[Start of section]

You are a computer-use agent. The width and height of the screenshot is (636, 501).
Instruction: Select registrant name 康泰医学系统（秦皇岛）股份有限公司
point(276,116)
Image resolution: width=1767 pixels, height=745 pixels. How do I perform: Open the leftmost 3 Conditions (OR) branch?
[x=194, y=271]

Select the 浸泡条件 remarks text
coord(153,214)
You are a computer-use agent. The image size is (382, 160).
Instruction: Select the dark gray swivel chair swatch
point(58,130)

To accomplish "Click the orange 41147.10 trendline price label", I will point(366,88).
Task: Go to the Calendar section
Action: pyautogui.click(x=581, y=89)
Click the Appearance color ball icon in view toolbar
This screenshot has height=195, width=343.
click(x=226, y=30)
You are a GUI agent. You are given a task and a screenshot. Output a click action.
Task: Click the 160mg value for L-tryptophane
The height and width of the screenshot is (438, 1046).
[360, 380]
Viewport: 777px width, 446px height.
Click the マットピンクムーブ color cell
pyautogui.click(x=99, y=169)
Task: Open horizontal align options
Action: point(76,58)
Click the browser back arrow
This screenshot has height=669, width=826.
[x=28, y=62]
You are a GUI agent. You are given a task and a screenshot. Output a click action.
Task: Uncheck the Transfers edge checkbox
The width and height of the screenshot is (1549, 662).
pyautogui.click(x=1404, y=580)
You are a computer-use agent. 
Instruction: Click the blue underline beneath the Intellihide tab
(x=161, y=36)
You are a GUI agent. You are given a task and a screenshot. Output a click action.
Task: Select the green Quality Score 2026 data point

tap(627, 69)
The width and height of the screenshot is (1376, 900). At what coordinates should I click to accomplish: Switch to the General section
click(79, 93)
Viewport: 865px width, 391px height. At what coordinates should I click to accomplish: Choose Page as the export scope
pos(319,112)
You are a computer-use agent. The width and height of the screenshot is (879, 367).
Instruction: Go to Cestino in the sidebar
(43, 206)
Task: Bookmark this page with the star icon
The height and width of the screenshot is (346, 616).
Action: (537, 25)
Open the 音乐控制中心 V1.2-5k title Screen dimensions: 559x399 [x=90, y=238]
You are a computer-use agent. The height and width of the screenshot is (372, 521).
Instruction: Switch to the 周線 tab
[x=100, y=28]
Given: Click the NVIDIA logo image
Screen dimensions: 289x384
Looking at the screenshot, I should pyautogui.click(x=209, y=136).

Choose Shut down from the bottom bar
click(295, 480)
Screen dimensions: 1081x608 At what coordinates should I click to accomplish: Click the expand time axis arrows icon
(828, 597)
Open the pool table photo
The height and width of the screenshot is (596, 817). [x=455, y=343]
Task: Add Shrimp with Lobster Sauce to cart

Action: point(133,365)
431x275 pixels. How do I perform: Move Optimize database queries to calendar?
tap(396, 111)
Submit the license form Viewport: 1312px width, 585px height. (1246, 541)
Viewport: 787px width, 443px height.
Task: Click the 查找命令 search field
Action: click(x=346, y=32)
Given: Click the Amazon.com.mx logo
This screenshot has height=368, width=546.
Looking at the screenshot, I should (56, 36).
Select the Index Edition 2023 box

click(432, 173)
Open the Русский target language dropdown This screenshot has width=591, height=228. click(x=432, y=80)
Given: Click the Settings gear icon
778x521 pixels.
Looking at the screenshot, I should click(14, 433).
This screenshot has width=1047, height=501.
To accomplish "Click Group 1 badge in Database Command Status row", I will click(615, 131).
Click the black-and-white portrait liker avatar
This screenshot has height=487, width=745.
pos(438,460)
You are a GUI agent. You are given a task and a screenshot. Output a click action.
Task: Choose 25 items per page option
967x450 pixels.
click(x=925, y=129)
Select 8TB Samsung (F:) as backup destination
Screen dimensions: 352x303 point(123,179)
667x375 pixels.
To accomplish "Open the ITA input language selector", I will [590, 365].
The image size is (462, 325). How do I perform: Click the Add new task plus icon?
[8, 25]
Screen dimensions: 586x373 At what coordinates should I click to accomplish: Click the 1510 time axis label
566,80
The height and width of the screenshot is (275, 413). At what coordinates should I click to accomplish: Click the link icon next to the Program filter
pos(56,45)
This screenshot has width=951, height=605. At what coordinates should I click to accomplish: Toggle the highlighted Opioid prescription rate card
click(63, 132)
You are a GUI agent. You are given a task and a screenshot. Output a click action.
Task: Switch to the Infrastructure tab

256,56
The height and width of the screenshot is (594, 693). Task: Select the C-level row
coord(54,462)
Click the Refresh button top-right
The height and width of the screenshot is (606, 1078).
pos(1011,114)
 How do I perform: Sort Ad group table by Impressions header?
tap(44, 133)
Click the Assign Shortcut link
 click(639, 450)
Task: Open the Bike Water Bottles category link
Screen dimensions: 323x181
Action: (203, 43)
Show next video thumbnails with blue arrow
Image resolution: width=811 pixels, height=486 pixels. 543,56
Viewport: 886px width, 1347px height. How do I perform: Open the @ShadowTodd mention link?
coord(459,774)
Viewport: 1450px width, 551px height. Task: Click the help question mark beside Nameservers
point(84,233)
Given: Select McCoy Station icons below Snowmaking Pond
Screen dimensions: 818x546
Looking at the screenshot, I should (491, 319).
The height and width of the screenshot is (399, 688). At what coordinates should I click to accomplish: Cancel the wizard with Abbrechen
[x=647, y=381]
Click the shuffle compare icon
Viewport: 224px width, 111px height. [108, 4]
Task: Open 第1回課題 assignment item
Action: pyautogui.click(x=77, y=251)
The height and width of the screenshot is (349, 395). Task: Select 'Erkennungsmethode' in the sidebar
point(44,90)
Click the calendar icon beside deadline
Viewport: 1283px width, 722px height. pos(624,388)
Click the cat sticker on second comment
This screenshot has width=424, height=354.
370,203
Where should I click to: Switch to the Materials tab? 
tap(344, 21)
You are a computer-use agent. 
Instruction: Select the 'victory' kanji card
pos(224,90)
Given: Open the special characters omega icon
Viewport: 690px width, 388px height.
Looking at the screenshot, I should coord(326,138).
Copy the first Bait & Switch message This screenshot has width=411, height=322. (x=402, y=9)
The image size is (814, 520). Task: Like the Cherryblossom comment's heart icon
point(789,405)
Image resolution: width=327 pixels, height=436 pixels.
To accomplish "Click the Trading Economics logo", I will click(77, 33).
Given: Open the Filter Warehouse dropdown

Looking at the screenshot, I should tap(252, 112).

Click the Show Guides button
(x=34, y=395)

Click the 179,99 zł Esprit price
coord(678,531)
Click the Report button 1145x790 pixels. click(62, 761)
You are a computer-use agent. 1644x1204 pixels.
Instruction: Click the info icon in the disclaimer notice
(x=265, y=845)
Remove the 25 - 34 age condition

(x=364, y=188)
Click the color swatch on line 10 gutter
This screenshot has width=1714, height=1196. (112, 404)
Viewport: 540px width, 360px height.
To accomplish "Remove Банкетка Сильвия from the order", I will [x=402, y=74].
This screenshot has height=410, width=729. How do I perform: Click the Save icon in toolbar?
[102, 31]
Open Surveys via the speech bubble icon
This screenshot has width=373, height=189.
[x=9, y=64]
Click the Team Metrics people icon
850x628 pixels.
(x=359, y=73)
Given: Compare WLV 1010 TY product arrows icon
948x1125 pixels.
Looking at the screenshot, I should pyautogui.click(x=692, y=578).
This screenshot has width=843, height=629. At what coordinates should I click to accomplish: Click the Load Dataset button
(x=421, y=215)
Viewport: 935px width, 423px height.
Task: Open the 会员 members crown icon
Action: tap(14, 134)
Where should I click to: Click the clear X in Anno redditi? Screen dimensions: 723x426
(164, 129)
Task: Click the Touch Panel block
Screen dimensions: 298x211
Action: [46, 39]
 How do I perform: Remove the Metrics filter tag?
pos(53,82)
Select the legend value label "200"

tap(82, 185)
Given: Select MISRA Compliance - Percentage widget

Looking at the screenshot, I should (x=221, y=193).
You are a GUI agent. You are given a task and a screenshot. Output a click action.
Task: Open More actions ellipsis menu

[End of section]

-- Work item --
Among the lines above, find those carrying the word "computer" and copy them out.

-- Response --
You are a computer-use agent. The width and height of the screenshot is (636, 501).
You are a computer-use agent. The image size is (382, 160).
You are a computer-use agent. 
You are a computer-use agent. The width and height of the screenshot is (879, 367).
You are a computer-use agent. The height and width of the screenshot is (372, 521).
You are a computer-use agent. 
You are a computer-use agent. 1644x1204 pixels.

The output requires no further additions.